DESCRIPTION OF THE TASK:
Every line from the one containing "Task: Click the main Cukrkandl article photo" through the end of the listing below must be given again exactly, and nothing else; exclude pictures.

DATA TO EXAMINE:
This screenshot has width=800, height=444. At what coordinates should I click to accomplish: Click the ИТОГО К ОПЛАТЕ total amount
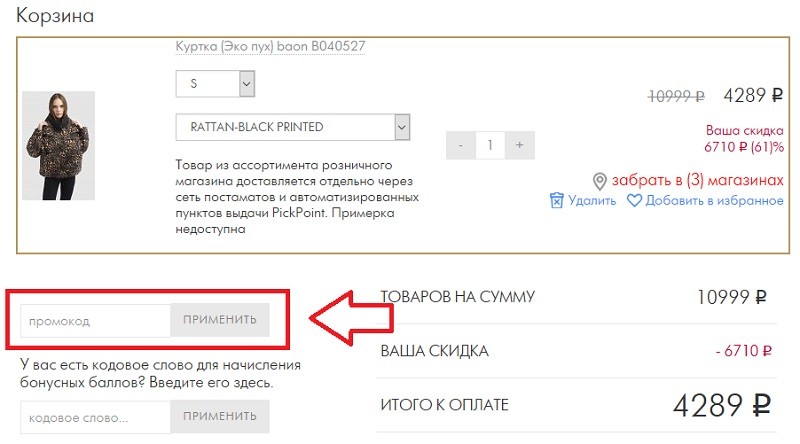(x=720, y=406)
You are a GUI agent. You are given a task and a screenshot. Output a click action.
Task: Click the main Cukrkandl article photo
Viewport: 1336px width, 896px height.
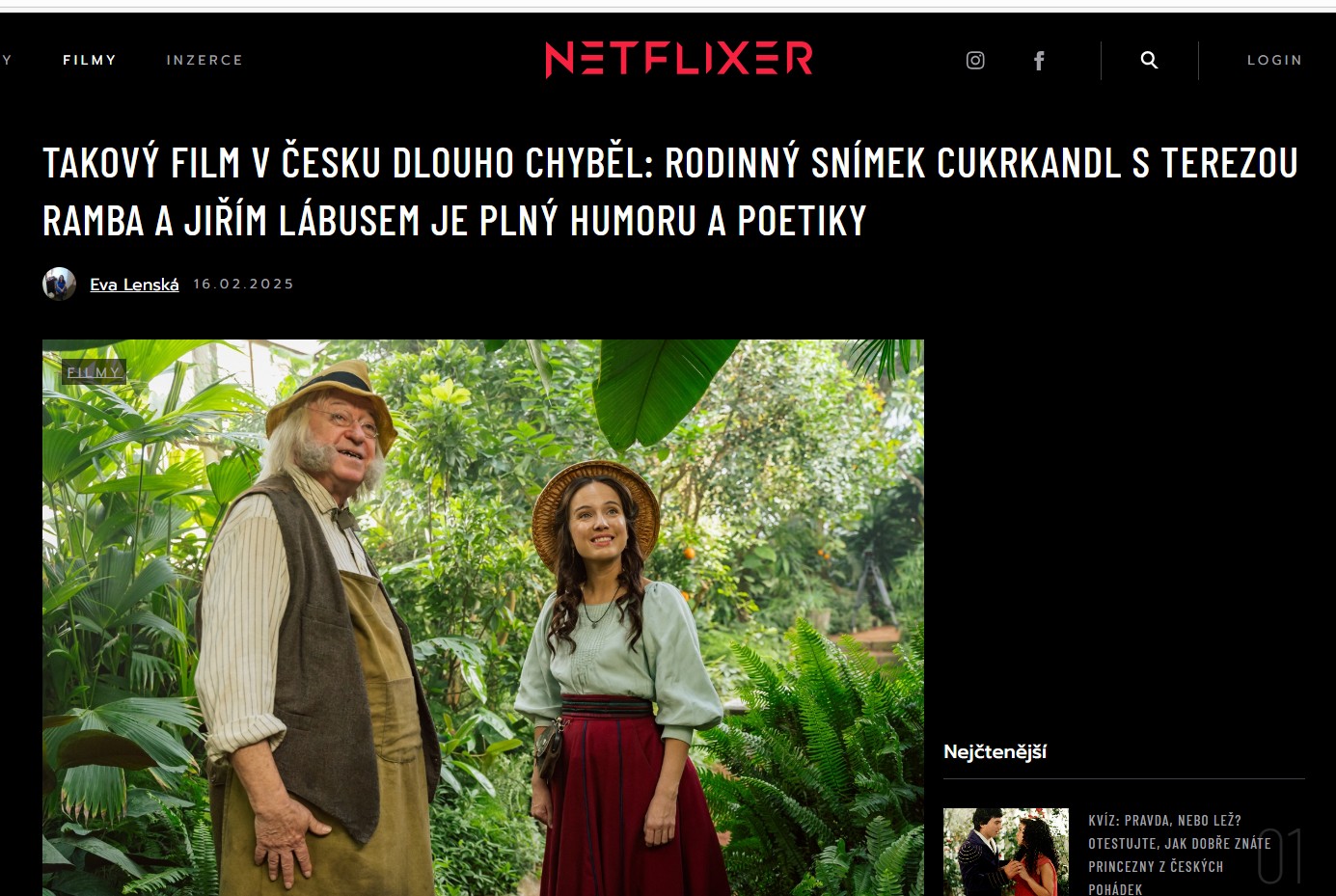pos(483,617)

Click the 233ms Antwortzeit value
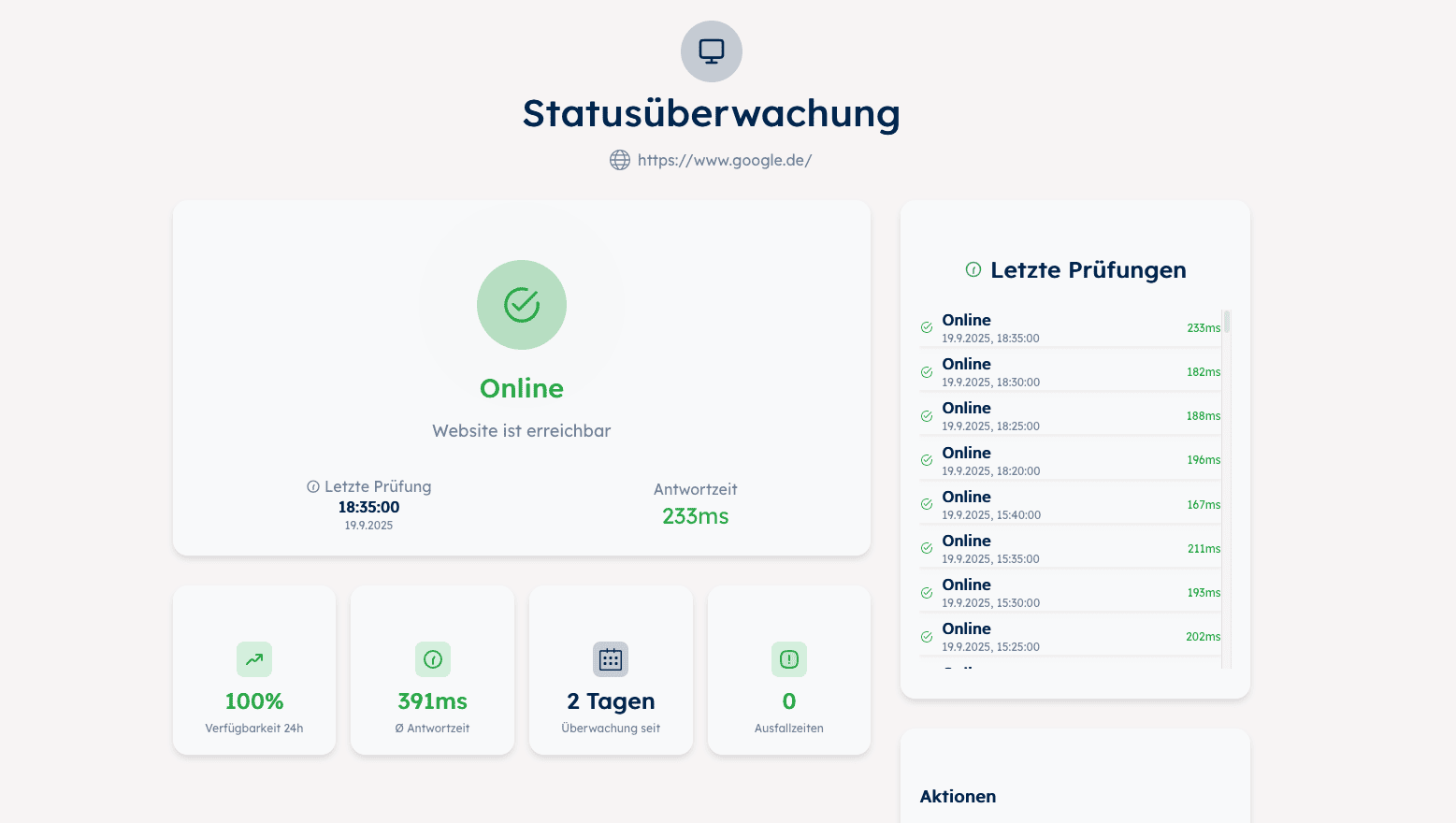(695, 516)
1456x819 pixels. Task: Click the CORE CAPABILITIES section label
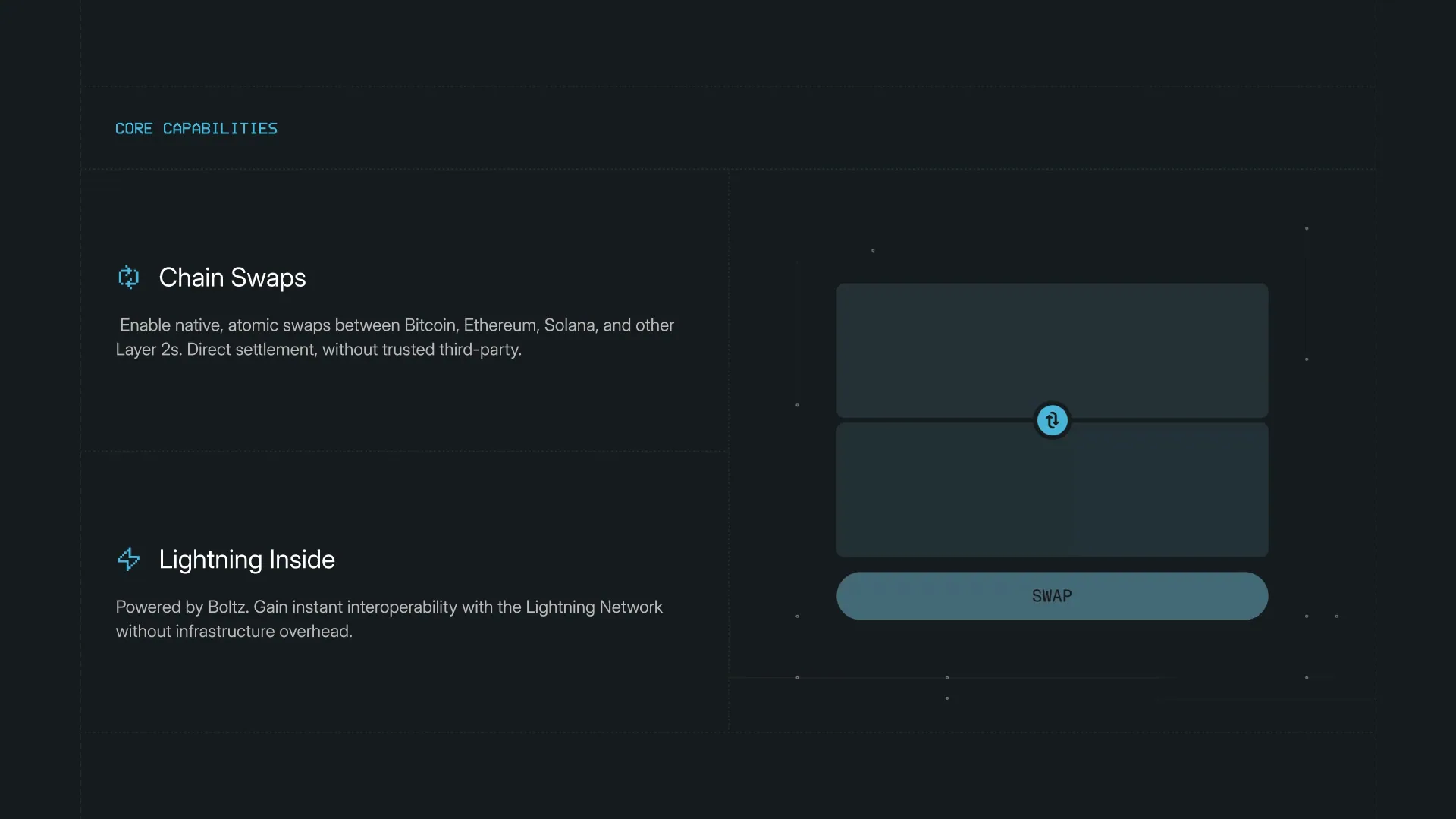pyautogui.click(x=196, y=129)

REPLY:
Task: Click the main Cukrkandl article photo
Viewport: 1336px width, 896px height.
pos(483,617)

Click the 233ms Antwortzeit value
(695, 516)
1456x819 pixels. Task: Click the CORE CAPABILITIES section label
pyautogui.click(x=196, y=129)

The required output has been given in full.